Je m’en tiens à ce résumé court pour ne pas déflorer le récit et parce qu’il est impossible de synthétiser ce roman foisonnant. Tristan Egolf écrivit son livre à 24 ans. Venu de Pennsylvanie, il ne trouva aucun éditeur aux États-Unis pour publier son premier roman. Il vint en France où il rencontra Marie Modiano qui, avec l’aide de son père, fit éditer le texte de Egolf. Sans le hasard d’une rencontre, la littérature aurait été privée d’un chef-d’œuvre.

« Le seigneur des porcheries » (sous-titré « Le temps venu de tuer le veau gras et d’armer les justes ») est une saga, une fresque consacrée à un anti-héros hors-norme : John Kaltenbrunner. C’est un personnage totalement barré comme presque seule la littérature américaine sait en créer. Kaltenbrunner est le petit cousin d’Ignatius Reilly, le fils caché d’Arturo Bandini. Le livre nous raconte sa vie de poissard à Baker. Les pires calamités vont s’abattre sur lui, une communauté entière semble décidée à lui pourrir la vie. Pourtant Kaltenbrunner ne demande que l’anonymat et la tranquillité. Il est à la fois brillant (à 9 ans il a retapé et est à la tête de la ferme de feu son père) et socialement inadapté. Être à part, il ne pouvait que se faire remarquer et Baker lui fait payer sa différence. Mais ce que Baker n’avait pas senti, c’est l’énergie rageuse qui habite cet homme. Sa vengeance sera inoubliable.
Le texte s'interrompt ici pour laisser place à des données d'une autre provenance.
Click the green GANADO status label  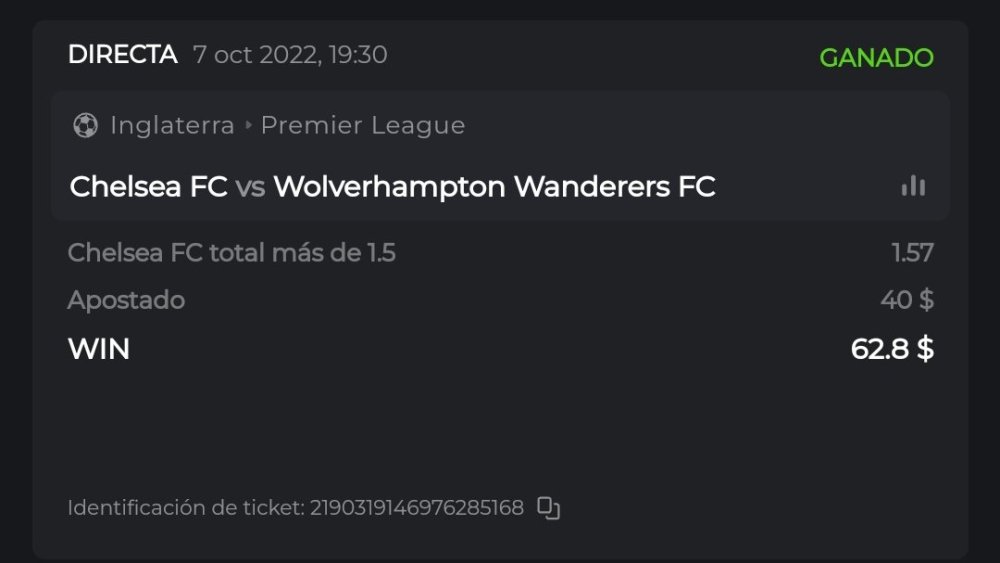point(876,58)
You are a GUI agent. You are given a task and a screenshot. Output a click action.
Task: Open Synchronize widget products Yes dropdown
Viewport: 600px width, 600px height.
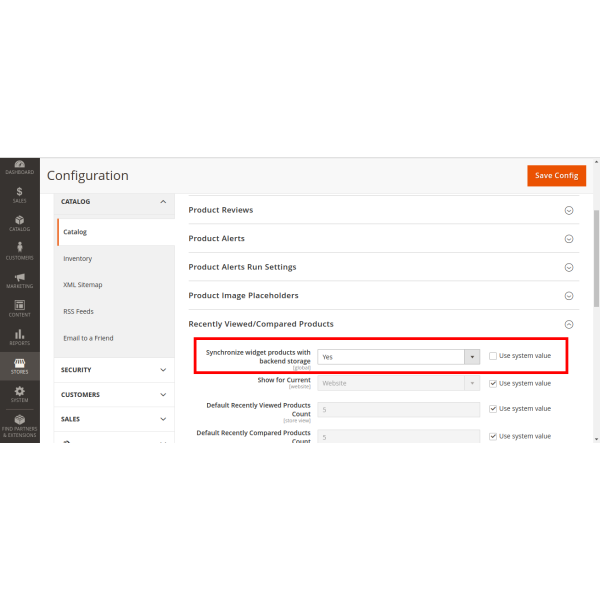click(x=399, y=356)
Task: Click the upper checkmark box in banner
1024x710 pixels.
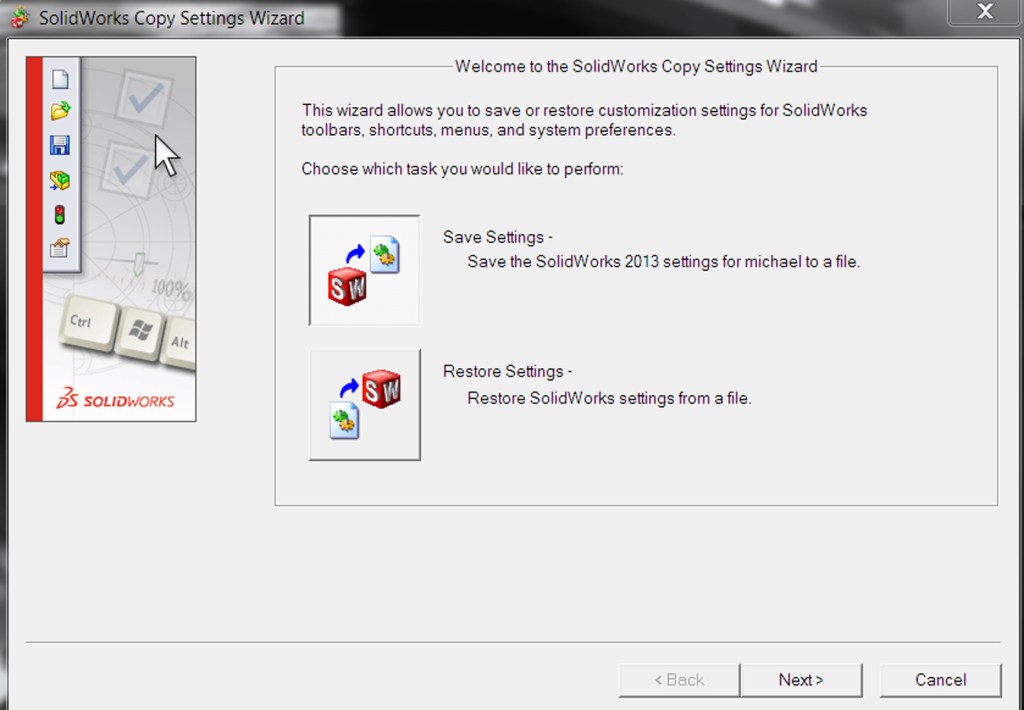Action: point(143,99)
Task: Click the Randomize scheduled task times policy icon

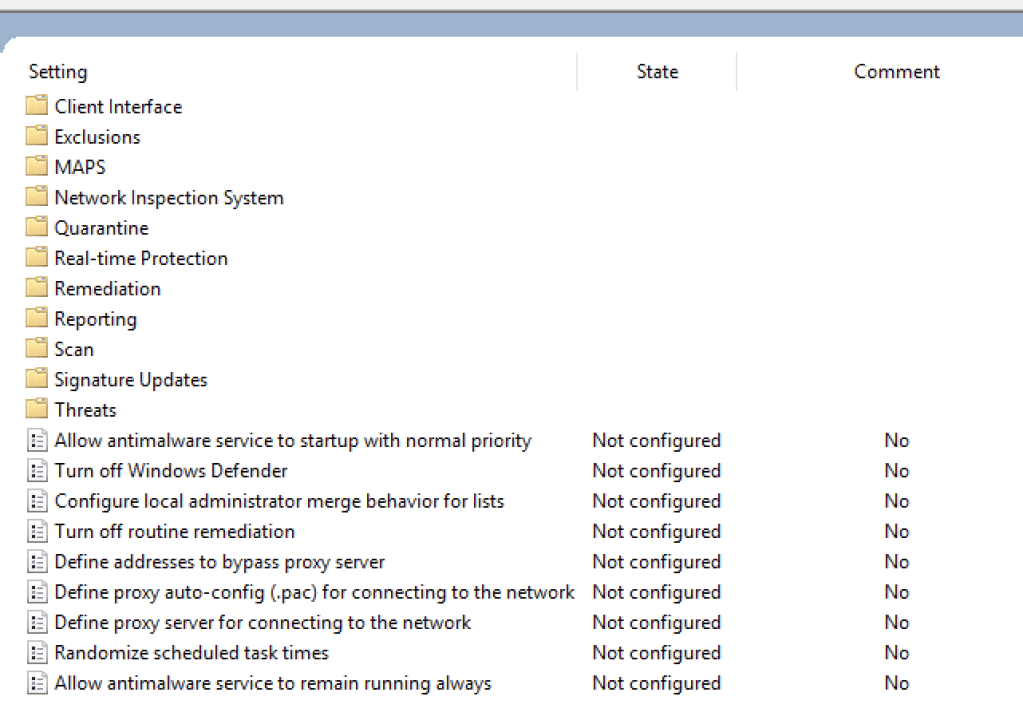Action: (x=37, y=653)
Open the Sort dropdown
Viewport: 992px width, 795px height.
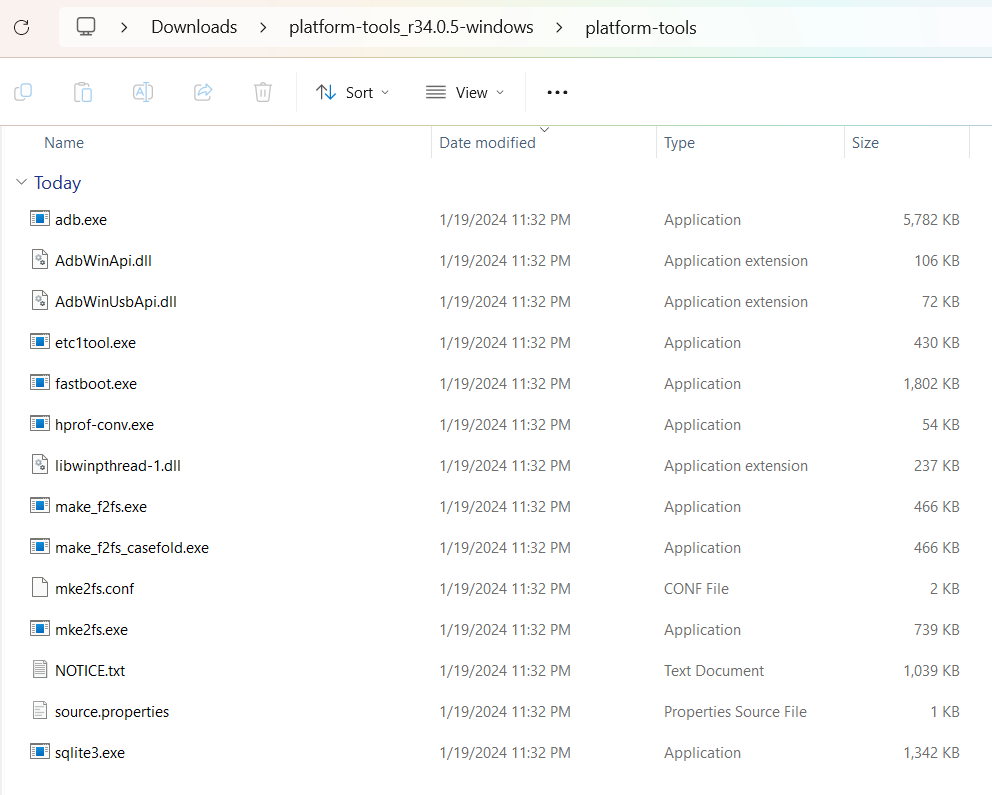[x=352, y=91]
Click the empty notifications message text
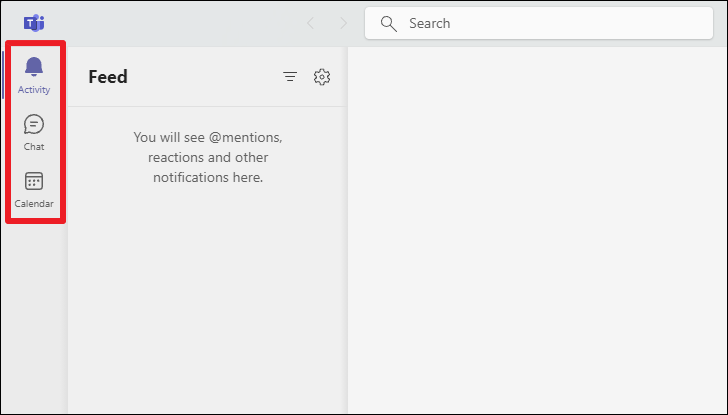Image resolution: width=728 pixels, height=415 pixels. coord(208,157)
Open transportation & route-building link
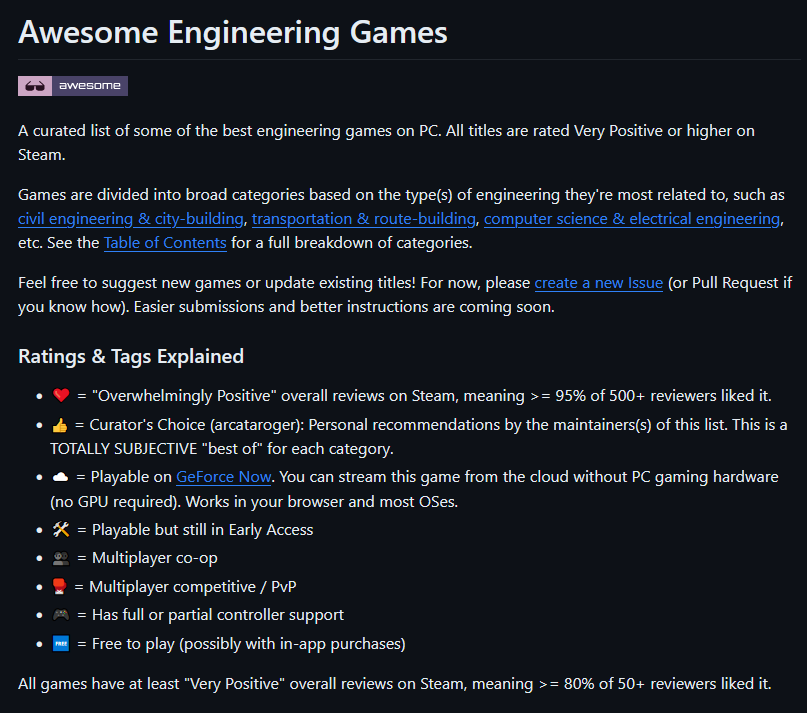 (363, 219)
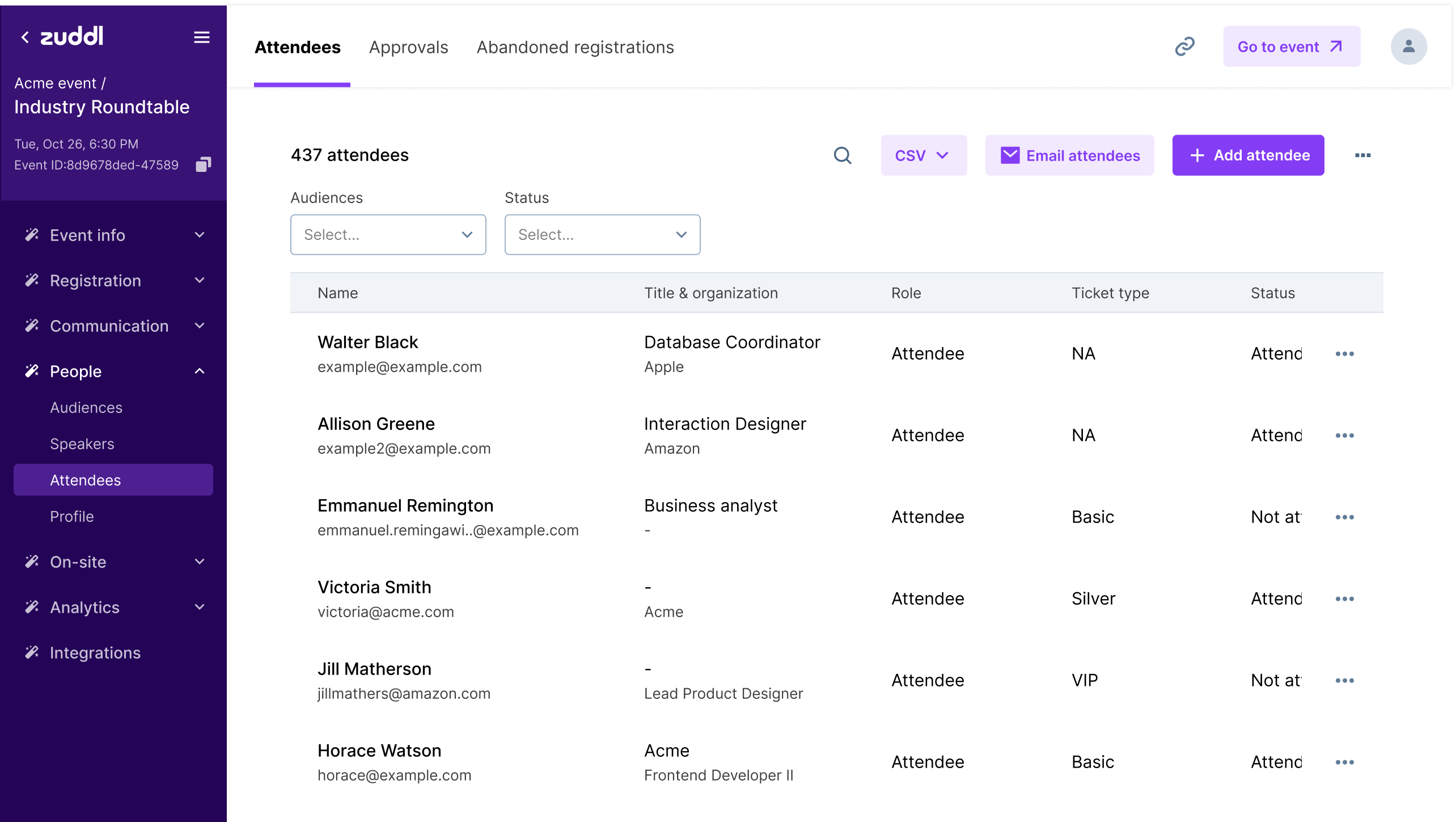Open the Audiences filter dropdown

pos(388,235)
Et comment en vouloir à Kaltenbrunner de vouloir prendre sa revanche sur une bande d’alcooliques bigots et consanguins ? Tristan Egolf trace un portrait au vitriol de cette bourgade rurale. On imagine aisément qu’il s’agit de sa vengeance personnelle sur l’endroit où il a grandi. Un petit exemple des descriptions de Baker : « Année après année, le comté de Green se classe régulièrement parmi les cinq premiers du pays en terme de consommation d’alcool par habitant. Presque tout le monde à Baker boit en vertu d’une nécessité terrifiante. Un jeune homme peut difficilement se faire accepter parmi les adultes avant d’avoir plié au moins un pick-up autour d’un poteau téléphonique dans un état d’hébétude alcoolique. » Inévitablement, les fins de soirées se traduisent par des insultes, des bris de verre et des pommettes amochées.  Une communauté pourrie jusqu’à la moelle, abrutie par l’alcool et la violence qui n’aura pas volé la leçon donnée par John Kaltenbrunner.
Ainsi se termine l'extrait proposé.